5. En second lieu, à l’appui de ses conclusions dirigées contre le refus d’admission au séjour et l’obligation de quitter le territoire français dont elle est l’objet, la décision sur le délai de départ volontaire et la décision fixant le pays de destination, Mme A reprend en appel les moyens qu’elle avait invoqués en première instance. Il y a lieu d’écarter ces moyens par adoption des motifs retenus par le tribunal administratif de Lyon.

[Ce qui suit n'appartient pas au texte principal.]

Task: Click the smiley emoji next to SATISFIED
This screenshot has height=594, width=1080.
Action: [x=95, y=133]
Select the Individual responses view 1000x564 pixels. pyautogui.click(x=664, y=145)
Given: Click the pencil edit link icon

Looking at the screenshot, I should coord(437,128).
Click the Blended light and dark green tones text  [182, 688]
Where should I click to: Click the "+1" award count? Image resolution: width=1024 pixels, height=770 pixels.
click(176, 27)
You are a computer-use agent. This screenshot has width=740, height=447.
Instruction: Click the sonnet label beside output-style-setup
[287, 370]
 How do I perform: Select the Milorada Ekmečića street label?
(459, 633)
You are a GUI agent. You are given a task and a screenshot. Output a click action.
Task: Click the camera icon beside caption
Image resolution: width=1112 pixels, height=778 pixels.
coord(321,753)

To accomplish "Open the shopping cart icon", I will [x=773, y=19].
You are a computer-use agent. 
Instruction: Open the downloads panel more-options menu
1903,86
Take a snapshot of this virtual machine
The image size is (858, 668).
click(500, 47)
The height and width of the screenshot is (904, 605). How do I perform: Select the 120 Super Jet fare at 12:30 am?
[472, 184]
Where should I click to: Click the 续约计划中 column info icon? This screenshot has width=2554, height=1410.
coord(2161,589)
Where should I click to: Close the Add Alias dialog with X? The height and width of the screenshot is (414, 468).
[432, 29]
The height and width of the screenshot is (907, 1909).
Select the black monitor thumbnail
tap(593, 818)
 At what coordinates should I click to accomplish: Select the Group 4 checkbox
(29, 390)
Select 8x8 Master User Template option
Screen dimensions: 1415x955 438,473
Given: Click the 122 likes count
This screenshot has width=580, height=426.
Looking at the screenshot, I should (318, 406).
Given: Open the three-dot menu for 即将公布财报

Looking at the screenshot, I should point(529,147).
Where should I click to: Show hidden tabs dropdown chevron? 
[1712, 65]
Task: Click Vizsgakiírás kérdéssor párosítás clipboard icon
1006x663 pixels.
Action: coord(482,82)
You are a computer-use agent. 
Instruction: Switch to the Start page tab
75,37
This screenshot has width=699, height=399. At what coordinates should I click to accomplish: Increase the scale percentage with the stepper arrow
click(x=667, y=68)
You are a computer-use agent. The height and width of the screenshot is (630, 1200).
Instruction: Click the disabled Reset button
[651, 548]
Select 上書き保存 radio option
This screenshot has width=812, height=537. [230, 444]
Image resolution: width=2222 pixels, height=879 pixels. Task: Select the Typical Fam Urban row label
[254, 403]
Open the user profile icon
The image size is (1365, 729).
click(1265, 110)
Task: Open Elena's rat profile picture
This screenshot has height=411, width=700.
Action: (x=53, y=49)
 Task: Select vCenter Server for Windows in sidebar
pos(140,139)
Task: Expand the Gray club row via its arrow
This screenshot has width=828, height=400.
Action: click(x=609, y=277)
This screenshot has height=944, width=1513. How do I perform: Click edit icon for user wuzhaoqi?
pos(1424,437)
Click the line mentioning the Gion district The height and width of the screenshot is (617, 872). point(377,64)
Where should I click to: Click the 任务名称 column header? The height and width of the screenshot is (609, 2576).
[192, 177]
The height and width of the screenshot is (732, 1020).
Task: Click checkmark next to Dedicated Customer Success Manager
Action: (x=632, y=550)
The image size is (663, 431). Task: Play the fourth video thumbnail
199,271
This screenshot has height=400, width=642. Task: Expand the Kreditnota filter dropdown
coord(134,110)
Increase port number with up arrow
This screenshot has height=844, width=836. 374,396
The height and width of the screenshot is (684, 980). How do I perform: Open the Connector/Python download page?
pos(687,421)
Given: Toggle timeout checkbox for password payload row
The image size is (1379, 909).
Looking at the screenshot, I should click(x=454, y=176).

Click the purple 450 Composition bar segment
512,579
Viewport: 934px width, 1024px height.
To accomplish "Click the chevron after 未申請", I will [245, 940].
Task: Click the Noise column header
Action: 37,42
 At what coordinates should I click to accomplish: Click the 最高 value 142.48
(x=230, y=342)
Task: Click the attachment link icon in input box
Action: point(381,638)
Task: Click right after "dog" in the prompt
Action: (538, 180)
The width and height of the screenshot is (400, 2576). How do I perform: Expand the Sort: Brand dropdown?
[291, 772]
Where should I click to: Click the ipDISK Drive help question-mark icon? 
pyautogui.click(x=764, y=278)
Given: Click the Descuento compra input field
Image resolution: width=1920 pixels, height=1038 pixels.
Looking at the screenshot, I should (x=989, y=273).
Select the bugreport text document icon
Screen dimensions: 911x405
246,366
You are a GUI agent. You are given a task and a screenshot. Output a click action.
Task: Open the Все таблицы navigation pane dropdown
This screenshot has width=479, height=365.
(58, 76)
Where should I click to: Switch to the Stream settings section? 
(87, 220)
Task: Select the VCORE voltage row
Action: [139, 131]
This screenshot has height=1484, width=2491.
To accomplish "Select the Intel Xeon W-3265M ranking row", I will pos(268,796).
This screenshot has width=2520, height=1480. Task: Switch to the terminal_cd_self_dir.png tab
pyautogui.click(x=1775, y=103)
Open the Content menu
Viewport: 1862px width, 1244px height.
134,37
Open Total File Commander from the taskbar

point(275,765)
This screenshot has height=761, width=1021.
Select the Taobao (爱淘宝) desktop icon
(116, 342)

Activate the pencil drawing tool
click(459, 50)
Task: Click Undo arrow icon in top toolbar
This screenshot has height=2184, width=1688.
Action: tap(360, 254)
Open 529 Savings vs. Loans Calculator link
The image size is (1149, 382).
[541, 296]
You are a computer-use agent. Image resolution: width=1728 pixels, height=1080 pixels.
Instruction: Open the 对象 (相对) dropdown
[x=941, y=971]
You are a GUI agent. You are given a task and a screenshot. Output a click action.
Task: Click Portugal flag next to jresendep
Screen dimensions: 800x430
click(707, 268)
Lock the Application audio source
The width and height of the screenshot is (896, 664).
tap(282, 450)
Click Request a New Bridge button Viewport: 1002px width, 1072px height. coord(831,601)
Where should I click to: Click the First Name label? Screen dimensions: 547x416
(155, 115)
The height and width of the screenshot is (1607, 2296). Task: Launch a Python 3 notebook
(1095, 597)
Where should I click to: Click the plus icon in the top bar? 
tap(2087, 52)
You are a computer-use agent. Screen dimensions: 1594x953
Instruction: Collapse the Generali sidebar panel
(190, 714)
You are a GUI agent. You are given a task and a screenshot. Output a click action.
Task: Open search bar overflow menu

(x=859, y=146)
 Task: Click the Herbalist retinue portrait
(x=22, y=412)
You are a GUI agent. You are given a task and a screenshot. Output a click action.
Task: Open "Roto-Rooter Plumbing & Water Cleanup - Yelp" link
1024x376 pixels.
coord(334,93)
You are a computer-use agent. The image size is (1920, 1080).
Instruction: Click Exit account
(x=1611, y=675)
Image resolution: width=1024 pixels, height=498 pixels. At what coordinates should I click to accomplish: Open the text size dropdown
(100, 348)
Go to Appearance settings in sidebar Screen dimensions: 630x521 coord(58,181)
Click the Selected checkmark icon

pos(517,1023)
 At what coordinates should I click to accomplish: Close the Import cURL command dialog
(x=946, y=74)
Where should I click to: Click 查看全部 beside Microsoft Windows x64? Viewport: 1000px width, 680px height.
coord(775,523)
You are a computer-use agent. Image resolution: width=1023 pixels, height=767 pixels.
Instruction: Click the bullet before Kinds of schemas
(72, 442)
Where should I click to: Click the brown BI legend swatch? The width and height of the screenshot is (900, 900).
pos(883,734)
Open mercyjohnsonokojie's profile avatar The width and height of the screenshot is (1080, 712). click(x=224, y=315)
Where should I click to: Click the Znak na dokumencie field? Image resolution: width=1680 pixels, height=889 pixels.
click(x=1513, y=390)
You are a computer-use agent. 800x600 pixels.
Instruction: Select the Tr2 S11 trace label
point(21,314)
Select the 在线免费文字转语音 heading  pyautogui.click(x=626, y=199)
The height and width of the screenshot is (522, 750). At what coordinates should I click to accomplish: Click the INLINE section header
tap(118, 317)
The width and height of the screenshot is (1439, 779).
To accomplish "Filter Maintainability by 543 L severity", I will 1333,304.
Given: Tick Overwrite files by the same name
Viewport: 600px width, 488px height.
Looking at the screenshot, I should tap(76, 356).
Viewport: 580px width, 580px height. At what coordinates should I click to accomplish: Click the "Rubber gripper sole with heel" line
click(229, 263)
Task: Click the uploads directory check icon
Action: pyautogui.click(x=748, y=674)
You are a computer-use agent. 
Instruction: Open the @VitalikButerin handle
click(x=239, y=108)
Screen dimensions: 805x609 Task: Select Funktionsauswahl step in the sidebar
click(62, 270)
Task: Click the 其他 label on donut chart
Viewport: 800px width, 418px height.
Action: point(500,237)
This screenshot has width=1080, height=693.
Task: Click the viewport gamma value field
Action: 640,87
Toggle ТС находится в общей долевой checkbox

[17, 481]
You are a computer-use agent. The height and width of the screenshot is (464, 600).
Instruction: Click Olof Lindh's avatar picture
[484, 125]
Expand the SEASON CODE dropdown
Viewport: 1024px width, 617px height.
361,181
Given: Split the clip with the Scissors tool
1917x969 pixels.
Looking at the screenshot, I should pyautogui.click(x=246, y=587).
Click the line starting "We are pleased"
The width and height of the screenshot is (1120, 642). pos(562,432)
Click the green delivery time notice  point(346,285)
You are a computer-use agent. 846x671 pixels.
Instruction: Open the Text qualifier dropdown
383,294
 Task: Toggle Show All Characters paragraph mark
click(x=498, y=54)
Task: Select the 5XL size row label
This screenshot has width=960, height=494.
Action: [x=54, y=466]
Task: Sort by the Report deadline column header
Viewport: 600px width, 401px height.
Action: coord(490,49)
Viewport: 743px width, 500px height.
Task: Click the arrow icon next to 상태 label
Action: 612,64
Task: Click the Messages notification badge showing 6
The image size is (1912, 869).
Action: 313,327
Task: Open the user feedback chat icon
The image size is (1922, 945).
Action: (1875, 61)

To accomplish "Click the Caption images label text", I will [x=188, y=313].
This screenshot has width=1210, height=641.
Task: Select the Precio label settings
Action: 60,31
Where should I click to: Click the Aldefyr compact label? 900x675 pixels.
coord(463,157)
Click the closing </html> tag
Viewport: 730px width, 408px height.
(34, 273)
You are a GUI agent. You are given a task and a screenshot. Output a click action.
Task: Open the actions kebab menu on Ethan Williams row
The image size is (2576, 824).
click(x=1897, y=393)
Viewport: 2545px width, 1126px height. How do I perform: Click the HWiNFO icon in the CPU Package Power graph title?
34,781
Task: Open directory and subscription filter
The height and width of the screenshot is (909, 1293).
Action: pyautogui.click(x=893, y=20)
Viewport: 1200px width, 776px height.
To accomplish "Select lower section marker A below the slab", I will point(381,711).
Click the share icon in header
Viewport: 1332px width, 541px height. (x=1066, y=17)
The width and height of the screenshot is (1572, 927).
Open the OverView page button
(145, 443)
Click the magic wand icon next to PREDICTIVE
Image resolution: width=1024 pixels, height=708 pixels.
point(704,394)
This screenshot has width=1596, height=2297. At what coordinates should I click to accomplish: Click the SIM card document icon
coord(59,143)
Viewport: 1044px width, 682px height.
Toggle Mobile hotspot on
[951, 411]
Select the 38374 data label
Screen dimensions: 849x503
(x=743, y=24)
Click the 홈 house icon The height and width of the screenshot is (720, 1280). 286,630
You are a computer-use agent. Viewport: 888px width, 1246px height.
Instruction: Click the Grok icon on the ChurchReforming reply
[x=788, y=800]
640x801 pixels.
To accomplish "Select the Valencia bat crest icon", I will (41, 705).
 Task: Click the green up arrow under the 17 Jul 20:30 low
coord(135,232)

6. Il résulte de ce qui précède que la requête de Mme A est manifestement dépourvue de fondement. Dès lors, elle doit être rejetée, y compris en ses conclusions aux fins d’injonction et de mise à la charge de l’Etat des frais exposés non compris dans les dépens.
ORDONNE :
Article 1er : La requête de Mme A est rejetée.
Article 2 : La présente ordonnance sera notifiée à Mme B A.
Copie en sera adressée au ministre de l’intérieur et des outre-mer et au préfet de la Loire.
Fait à Lyon, le 30 novembre 2023.
Le président de la 2ème chambre,
Dominique Pruvost
La République mande et ordonne au ministre de l’intérieur et des outre-mer en ce qui le concerne, ou à tous commissaires de justice à ce requis, en ce qui concerne les voies de droit commun contre les parties privées, de pourvoir à l’exécution de la présente décision.